Во двор забежали Санька с отцом.
— Ты чего это вытворяешь, Василий? — удивленно сказал Егор Иванович.
— А, легок на помине! Явился, не запылился.
— Ой, как нехорошо! Не-хо-ро-шо, слушай.
— Ты чего лезешь, куда тя не просят?
— Ну как тебе не стыдно, елки-палки?
— Он, вишь ли, командовать пришел. А кто тебя звал?
— Вставай, Терентьевна! Взяла бы да и угостила его чем-нибудь по дурной-то башке.
Мария Терентьевна встала и, оправив платье, робко, с надеждой глядела на Егора Ивановича.
— Ты чего тут, собственно, шеперишься?! — повысил голос Василий Кузьмич. — Иди у себя командуй.
— Я нигде не командую. Даже пьяный. Иди, слушай-ка, отдыхать.
— Не лезь ко мне.
— Не лезу, не лезу.
— И давай, уматывай отсюдов. — Василий Кузьмич резко махнул рукой: — Ать, два!..
— Уйду, уйду. Тока ты иди спать. Нечего над людьми изгаляться.
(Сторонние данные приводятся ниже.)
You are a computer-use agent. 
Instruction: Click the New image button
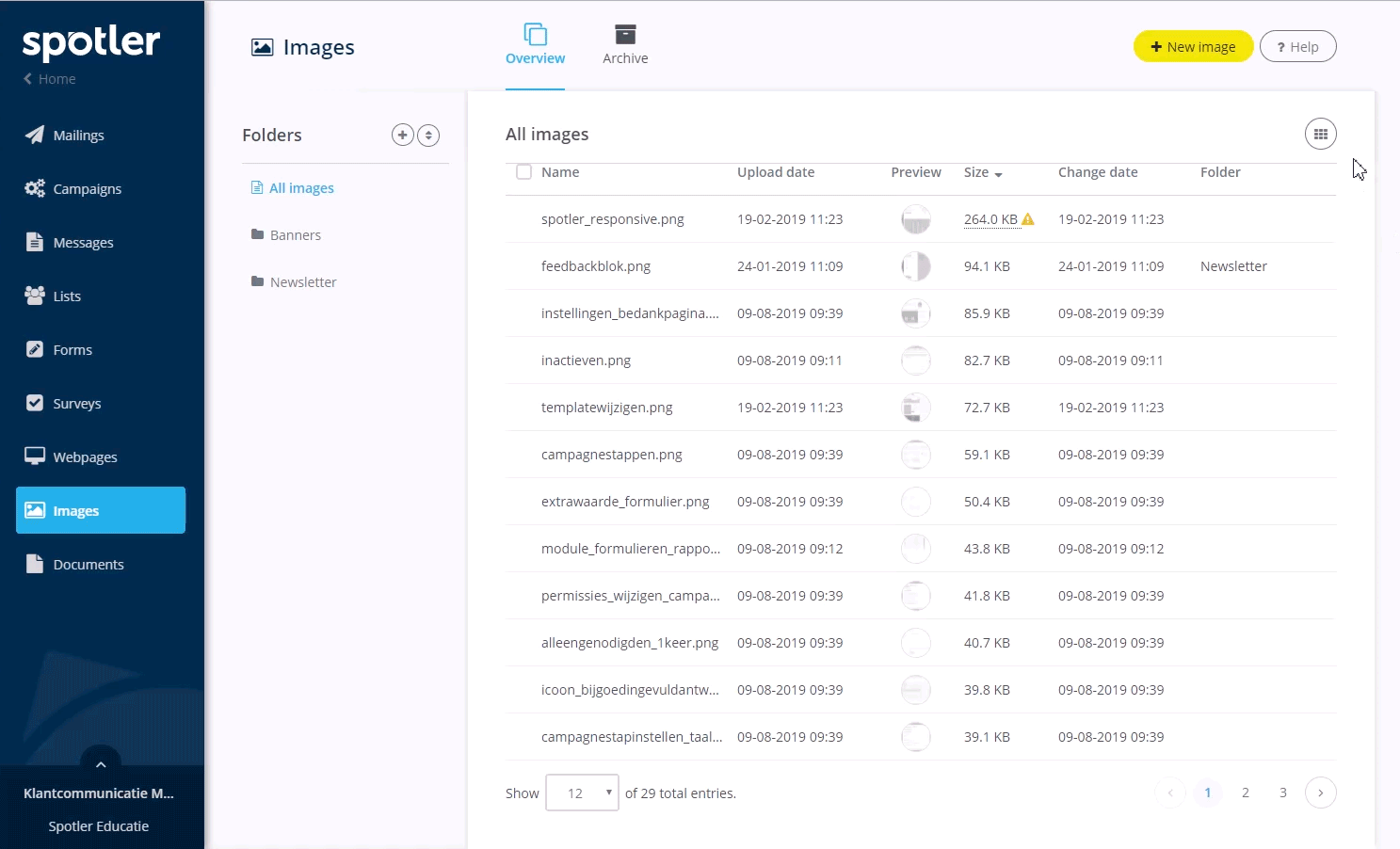pos(1193,45)
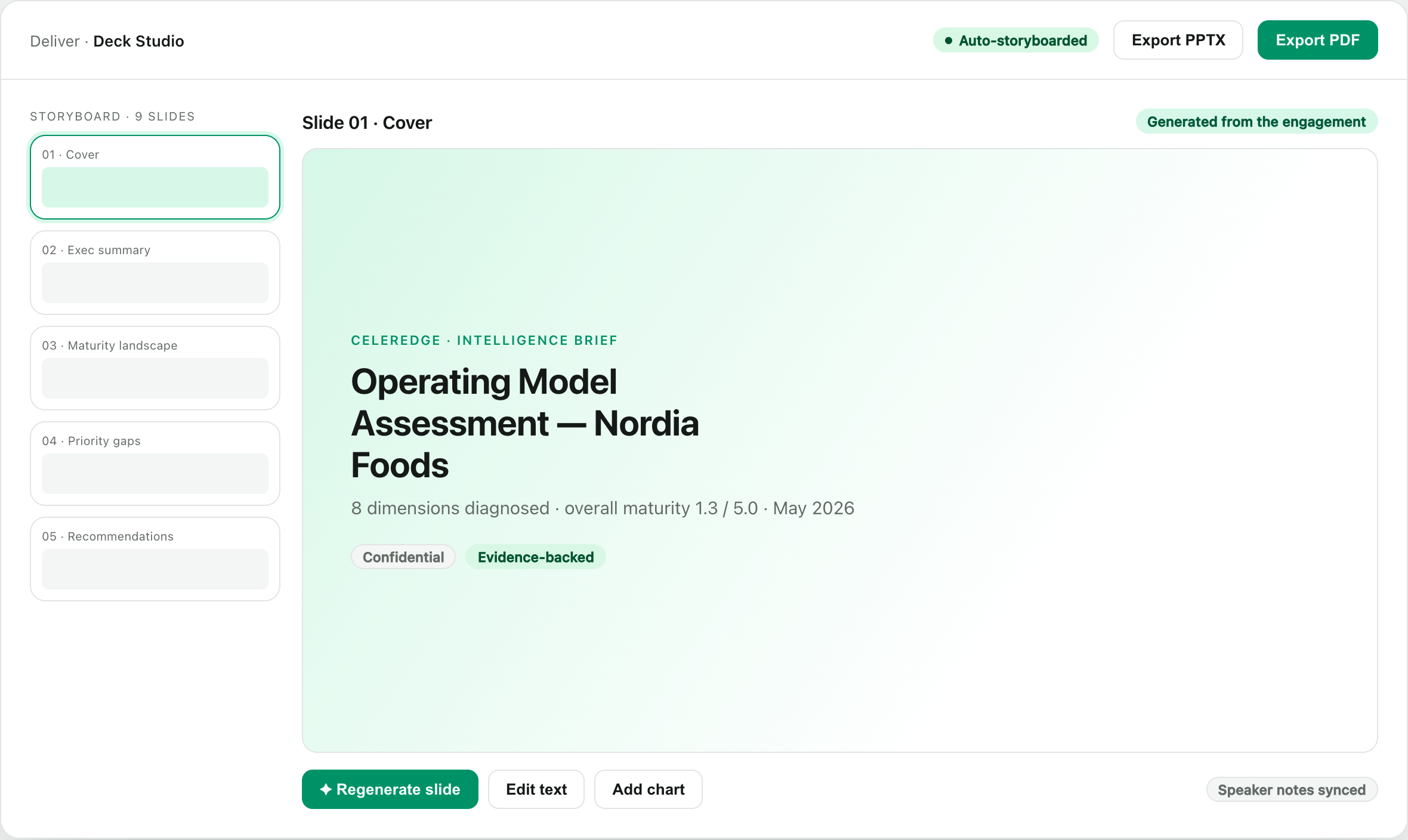The image size is (1408, 840).
Task: Click the Deck Studio breadcrumb title
Action: click(x=138, y=41)
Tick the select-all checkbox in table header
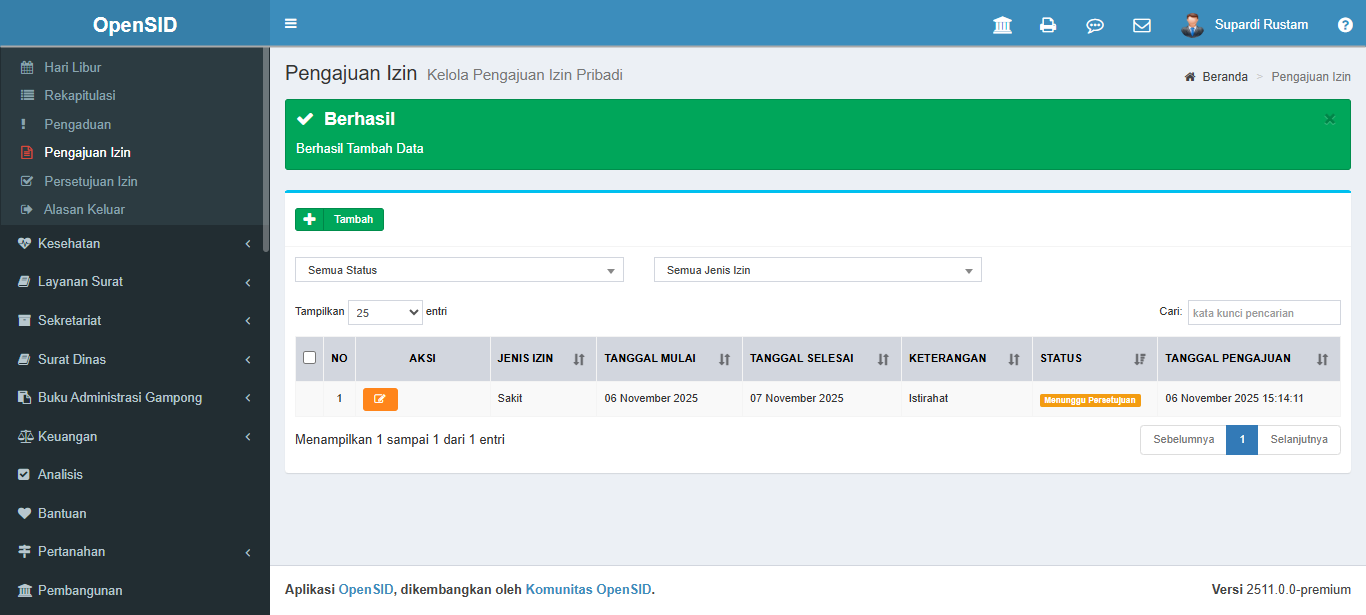 click(309, 358)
— Я знаю, когда мне спать.
— Ой, господи, как он мне седни надоел, — тихо проговорила Мария Терентьевна.
— Заткнись! — повернулся к ней Василий Кузьмич.
— Только и знает: замолчи да заткнись. Трезвый ничего. А как налакается… — Она махнула рукой. — И на свет белый не глядела б.
— Убирайся!!
— Ну, что ж, Терентьевна. С им тебе нельзя оставаться. Забирай своего Кольку и пойдем ко мне. До завтрева.
— Да как я его одного-то оставлю? Он тут такого набедокурит, что…
— Убирайся, говорю! — Василий Кузьмич и до этого набычивался, а сейчас так и вовсе зверем глядел.
— Эх, Василий, Василий!
— Уходи счас же! — Это прозвучало уже вовсе зло.
— Ну, чего надсажаешься-то, глупый?
— Уходи!! — на всю улицу орал Василий Кузьмич.
Старший Семенов молча слушал и все больше хмурился. Он и так много наговорил сегодня, что случалось с ним лишь тогда, когда он волновался.
Видя, что сосед молчит, Малахов вовсе разошелся и ругался уже только матерно.
— Прекрати! — вдруг крикнул Егор Иванович. — Или я тебе счас врежу. Ты меня знаешь. Ей-богу, врежу.
И Малахов «прекратил». Конечно, он еще «повзбуривал», сердито глядя на старшего Семенова, а потом неторопливо, с достоинством зашагал под сарай, продолжая ругаться, но уже вполголоса:
— Идите вы! Плевать я на вас всех хотел…
Санька едва сдерживался, чтобы не подпрыгнуть от радости.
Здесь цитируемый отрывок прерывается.